Nostalgia Ain't What It Used To Be

I can smell the Palmolive and taste the Tooty Frooties.  A time when the cards we swapped were from packs of PG Tips, clackers were banned from the schoolyard and our transport home was a spacehopper.  My friend Gail went one better with one that looked like a giant tomato.  She also had a brother who shot at us with his airgun.  He's a doctor now.

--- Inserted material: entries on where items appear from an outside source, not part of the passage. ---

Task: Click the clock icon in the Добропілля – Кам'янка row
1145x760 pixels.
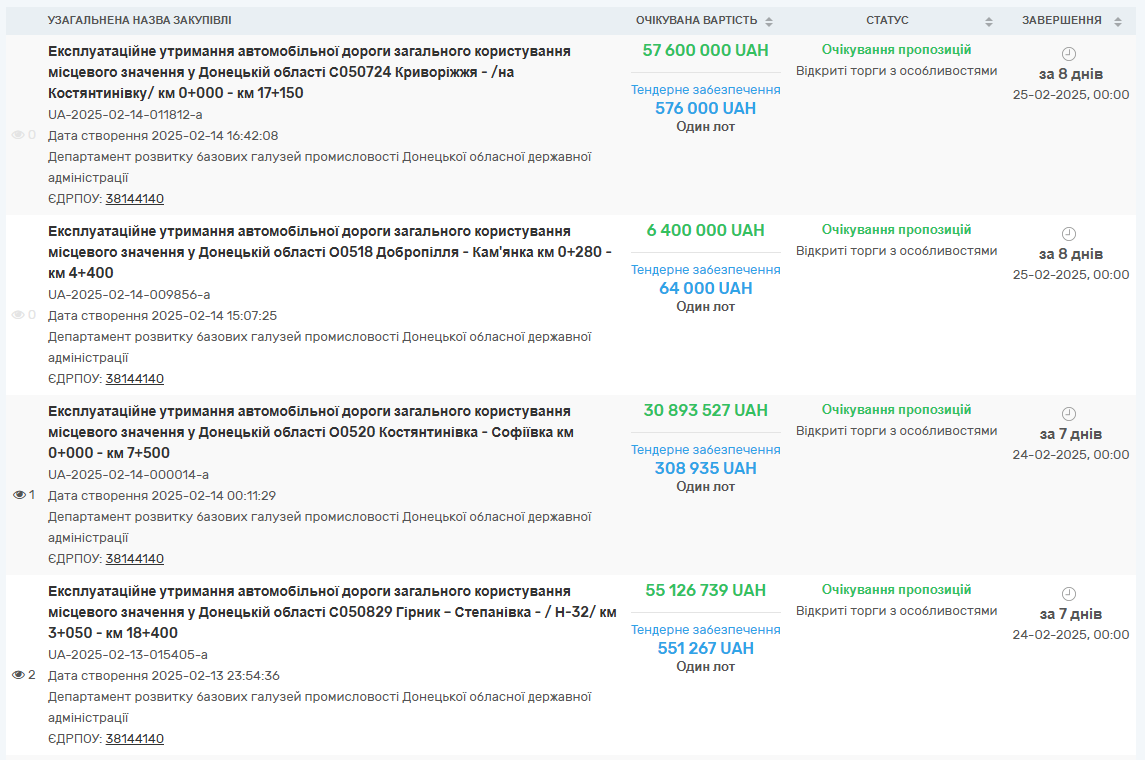Action: pyautogui.click(x=1068, y=234)
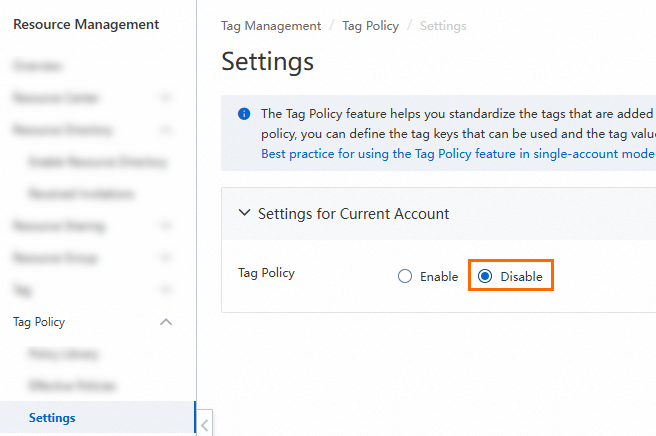Expand the Tag sidebar group

[x=167, y=290]
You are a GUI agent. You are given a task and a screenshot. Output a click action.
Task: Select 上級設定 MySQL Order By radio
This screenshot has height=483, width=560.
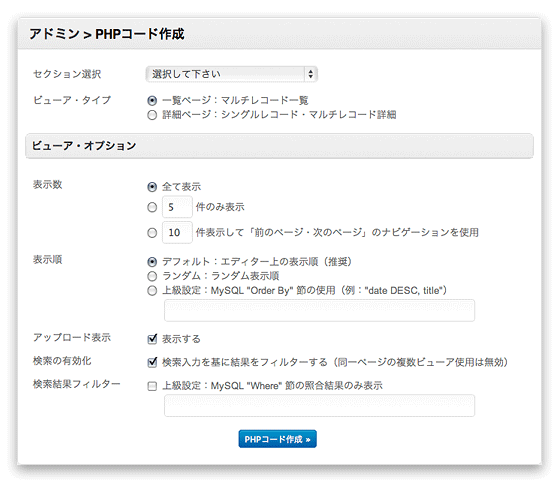[152, 291]
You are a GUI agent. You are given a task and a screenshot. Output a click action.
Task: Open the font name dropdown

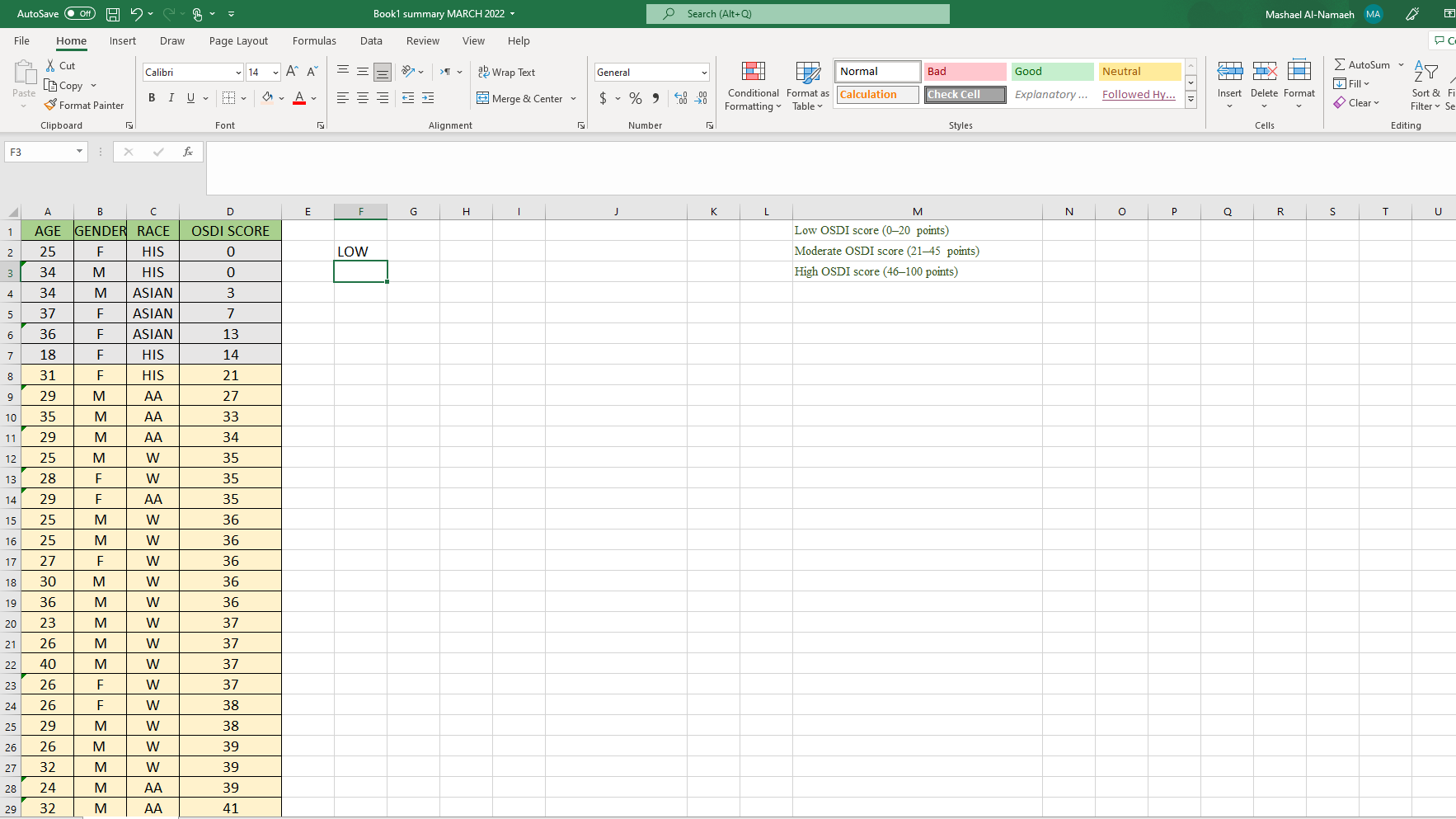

Yes, I'm talking about a childhood where road safety was dominated by Billy Beacon and a visit to our school by the BBC.  They'd come to film us for "Heddiw", that little bit of black and white Welsh current affairs, safely steered into the early evening schedules by R Alun Evans.  I still don't know why they came to our school.  None of the kids spoke Welsh, although not knowing the anthem was a dap offence.  For the boys anyway:  the girls got the ruler.

The Secret Squirrel generation had another rodent hero.  Some of us still have the Tufty Game and remember the goodies that the half-a-crown membership of the Tufty Club got you.  (Burglars note - I carry my badge with me at all times.  Along with my Tessie Bear from the Ricicles box tops, so don't bother breaking in.)  But Tufty's gone all modern.  He's got his own website, http://www.tuftyclub.org.uk/., and a marketing consultant in Newport who wants to bring him back to teach the grown-up version of road safety.   Despite numerous warnings, parents are still parking outside a Malpas school and causing a safety hazard.  Clearly not pitching up on space hoppers.

Funny to think that when I was learning to look right, look left, look right again, Parliament was acting on the decade-old Wolfenden Report and introducing the Sexual Offences Act.  The Hart-Devlin exchanges which preceded it still made essential reading on legal philosophy courses twenty years later, and maybe still do. 

David Laws was just a toddler when the law was changed and I was standing on the kerb.  Perhaps I should rephrase that.  Because the Wolfenden Report also discussed the rise in street prostitution at the time, which it associated with "community instability" and "weakening of the family".

Words which could have come from the Conservative manifesto.  2010.  In the week that we all feel sympathy for Laws but wonder whether we should have paid for his sensitivities, we also learn that three street prostitutes have been murdered in Yorkshire. 

Half a century on from Wolfenden, which is the real scandal?